Quoted text:
◇ ◇ ◇ ◇ ◇

We've provided the autograder RegFile tests in the tests/part-a/regfile/ directory. You can run these with:

python3 test.py tests/part-a/regfile/

Refer to the testing section of Task 1 for more information on test outputs.

Task 3: Immediate Generator

For the rest of Part A, we will be creating just enough of the CPU to execute the addi instruction. In Part B, you will revisit these circuits and expand them to support more instructions.

Fill in the immediate generator in imm-gen.circ (not the imm_gen subcircuit in cpu.circ) so that it can generate immediates for the addi instruction. You can ignore other immediate types for now.

Input Name	Bit Width	Description
`inst`	32	The instruction being executed
`ImmSel`	3	Value determining how to reconstruct the immediate (you can ignore this for now)

◇ ◇ ◇ ◇ ◇

Recorded information:

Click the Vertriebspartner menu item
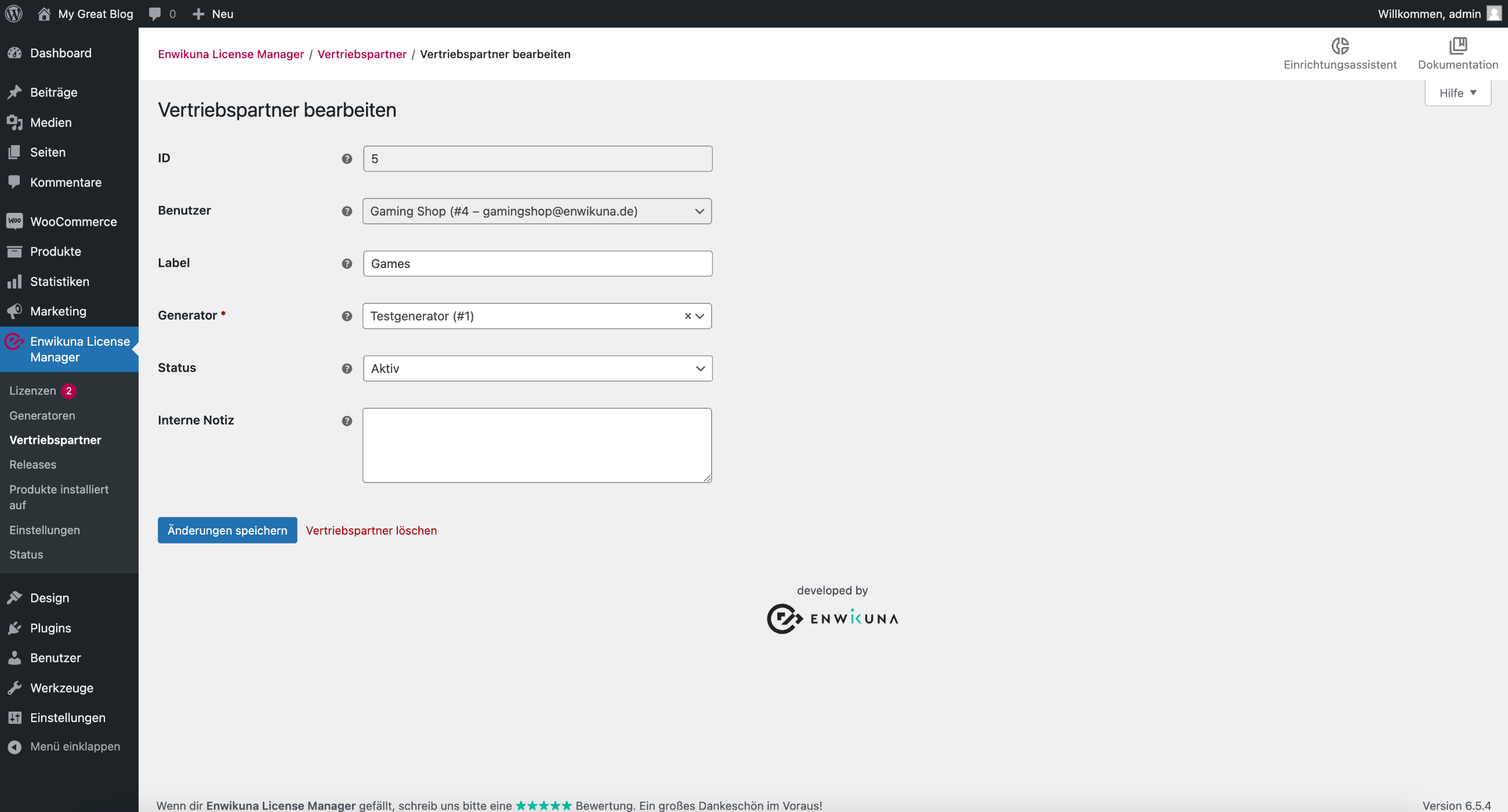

◇ ◇ ◇ ◇ ◇

Work to be completed:
In the text on building the CPU, which file should hold the immediate generator that is filled in for the addi instruction?

The solution:
It goes in imm-gen.circ, not in the imm_gen subcircuit in cpu.circ.